I glared at him. “No—at least, I hope not. I should be able to handle them as long as I’m not in the middle of something else when they’re returned.”
The area that they ran the dinze on, the domesticated yak-cattle creature, was large. The place Richard pointed us to in search of the werewolf den was in the far corner of this area. They’d tried to keep the livestock away after they noticed the remains of a couple of their beasts, knowing there wasn’t much that would prey on dinzes.
Fortunately, the man who first investigated and found the den had escaped without the werewolves seeing him. It was located in a small grotto in the middle of a densely forested area.
We crossed over the open meadow, thick with stubborn grass pushing up lush, green vegetation now that spring was in full swing.
Ahead of us, the forest line neared, and I gripped my staff with growing nervous energy. Fights in this world felt so much more real. Yes, I could die and come back, but it wasn’t the same as being a player. We pushed our way into the thick forest, the heavy canopy filling the sky above. The light dimmed, and almost right away I began to catch sight of things moving in the shadows.
Maxwell produced a set of goggles that had taken him quite some time to procure. They gave him night vision, and with both of us able to see clearly in the darkness, it made night hunting much easier.
A distant howl sent a shiver running up my spine.
In a blur of movement, a werewolf with long, powerful arms, a powerful body, and a vicious snout rushed out from behind a tree right for me. It tackled me as I was bringing my staff into a guard position, dismissing the sheath around the blade. I managed to block his gnashing teeth with the shaft while its strong hind legs tore at me.
I wasn’t the weak skeleton I’d been in the beginning, and was able to hold my own. A pulse of sonic energy from Maxwell sent the werewolf stumbling backward, and in a blinding slash, I brought my blade down. The cut wasn’t lethal, but it left a deep gash across its chest, and immediately began to fester with a necrotic disease. The werewolf snarled and lunged again.
I dove to the side, my high agility giving me an edge over the creature.

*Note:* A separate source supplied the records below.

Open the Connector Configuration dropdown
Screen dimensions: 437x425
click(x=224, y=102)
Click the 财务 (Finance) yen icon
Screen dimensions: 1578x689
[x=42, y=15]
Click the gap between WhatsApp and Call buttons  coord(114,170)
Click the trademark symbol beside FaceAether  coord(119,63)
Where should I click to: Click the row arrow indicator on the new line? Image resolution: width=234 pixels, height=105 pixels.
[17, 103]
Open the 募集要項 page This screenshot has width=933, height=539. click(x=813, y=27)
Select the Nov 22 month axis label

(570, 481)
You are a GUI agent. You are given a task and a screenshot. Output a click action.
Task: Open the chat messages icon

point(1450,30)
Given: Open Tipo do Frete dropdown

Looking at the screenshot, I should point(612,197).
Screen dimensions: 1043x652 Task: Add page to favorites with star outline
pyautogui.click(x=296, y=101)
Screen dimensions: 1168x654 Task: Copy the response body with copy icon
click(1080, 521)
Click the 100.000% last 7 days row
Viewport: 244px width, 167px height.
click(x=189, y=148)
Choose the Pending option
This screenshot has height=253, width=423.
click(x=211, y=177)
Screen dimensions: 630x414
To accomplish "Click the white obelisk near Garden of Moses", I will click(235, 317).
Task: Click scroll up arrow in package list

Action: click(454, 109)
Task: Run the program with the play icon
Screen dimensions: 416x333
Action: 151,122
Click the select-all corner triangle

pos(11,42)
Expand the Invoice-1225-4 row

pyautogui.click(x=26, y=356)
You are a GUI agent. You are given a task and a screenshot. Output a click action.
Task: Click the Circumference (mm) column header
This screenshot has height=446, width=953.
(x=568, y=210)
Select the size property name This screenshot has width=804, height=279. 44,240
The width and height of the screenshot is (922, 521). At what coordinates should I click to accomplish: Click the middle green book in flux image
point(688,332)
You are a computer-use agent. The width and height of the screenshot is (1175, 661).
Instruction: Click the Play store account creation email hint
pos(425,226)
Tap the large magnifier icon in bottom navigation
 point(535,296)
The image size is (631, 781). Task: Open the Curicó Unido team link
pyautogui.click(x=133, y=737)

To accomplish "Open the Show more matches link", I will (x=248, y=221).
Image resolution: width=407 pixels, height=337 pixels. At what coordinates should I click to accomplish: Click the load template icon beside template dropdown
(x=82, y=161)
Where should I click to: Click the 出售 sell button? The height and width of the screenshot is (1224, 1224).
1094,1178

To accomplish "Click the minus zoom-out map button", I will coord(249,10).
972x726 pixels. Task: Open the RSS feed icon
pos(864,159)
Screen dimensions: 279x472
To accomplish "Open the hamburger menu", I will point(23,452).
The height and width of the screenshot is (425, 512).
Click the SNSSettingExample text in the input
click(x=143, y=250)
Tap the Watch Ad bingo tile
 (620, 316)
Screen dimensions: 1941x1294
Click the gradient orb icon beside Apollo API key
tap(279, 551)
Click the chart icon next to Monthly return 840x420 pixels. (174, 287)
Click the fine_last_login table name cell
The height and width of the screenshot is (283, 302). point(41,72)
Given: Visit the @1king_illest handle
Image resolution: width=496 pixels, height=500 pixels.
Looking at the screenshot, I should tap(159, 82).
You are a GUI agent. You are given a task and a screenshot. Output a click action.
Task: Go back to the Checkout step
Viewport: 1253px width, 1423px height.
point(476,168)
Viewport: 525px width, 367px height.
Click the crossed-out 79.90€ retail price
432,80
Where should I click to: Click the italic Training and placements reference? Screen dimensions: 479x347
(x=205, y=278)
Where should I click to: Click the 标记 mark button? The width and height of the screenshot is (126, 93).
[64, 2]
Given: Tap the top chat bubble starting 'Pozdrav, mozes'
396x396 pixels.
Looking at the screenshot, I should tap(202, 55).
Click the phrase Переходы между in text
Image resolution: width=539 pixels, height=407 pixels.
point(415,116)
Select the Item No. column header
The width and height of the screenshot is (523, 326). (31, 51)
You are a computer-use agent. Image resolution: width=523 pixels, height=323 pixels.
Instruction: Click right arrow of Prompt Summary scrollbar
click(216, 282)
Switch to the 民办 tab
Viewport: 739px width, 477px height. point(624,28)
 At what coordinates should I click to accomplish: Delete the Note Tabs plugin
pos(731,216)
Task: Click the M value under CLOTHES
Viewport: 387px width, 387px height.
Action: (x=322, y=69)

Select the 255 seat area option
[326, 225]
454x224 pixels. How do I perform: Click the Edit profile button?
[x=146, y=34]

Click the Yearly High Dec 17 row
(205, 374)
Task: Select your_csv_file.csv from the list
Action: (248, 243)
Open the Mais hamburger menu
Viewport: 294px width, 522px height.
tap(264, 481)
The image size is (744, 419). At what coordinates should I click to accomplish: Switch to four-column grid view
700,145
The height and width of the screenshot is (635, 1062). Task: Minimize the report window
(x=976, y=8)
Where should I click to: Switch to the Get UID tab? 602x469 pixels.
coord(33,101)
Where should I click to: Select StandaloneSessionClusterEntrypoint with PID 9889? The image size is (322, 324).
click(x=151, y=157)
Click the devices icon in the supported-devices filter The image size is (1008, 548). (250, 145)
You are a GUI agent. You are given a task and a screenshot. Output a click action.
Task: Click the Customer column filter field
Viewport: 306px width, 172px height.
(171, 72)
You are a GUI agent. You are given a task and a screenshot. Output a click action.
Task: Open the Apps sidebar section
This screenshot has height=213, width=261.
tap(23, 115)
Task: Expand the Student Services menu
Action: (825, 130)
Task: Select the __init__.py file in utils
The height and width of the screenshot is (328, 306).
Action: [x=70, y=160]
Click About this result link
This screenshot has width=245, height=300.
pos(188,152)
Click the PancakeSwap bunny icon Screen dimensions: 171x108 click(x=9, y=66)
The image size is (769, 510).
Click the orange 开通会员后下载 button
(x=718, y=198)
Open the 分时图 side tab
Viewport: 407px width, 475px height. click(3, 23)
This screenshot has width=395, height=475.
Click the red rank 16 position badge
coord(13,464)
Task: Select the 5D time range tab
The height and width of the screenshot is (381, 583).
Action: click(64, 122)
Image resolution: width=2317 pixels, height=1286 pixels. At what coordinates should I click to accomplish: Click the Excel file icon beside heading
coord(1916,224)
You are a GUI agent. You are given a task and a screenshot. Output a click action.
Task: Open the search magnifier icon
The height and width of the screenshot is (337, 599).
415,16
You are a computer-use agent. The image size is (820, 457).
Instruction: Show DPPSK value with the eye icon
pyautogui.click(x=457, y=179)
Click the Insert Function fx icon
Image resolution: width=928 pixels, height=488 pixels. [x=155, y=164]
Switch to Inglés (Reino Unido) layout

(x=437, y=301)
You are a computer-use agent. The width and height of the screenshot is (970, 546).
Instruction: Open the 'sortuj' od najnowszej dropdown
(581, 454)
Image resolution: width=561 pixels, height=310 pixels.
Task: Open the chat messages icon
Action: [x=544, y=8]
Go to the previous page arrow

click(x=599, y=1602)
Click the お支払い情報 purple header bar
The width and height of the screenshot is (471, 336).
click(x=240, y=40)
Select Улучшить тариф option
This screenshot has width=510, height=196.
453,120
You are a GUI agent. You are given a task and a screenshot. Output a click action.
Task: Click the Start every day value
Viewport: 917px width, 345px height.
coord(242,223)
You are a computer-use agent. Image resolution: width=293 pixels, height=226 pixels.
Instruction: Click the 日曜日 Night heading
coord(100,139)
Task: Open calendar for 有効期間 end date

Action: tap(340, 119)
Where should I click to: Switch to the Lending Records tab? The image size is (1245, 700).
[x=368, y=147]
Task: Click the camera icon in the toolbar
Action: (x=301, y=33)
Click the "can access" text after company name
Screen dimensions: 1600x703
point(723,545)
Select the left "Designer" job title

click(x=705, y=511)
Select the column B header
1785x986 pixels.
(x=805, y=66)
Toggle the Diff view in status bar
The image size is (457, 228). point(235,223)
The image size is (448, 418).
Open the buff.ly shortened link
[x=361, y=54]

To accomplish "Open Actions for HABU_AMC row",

As it landed, I whirled my blade-staff and cut through one of its legs at the knee. With the werewolf crippled, the fight became easier, and it wasn’t long before I cut its head off in a spray of blood.
“That was exciting,” Maxwell said.
“This is going to be a tough fight,” I said. “I didn’t get much of a sense of it, but the werewolf was likely the same level as us.”
That meant tackling this den was going to be a challenge. Encounters like this were normally scaled for parties of four. Though I was stubbornly refusing to walk the path of a Lich, I knew I shouldn’t let my own hubris put Maxwell in danger. I just couldn’t bring myself to resort to raising creatures to serve me during the fight.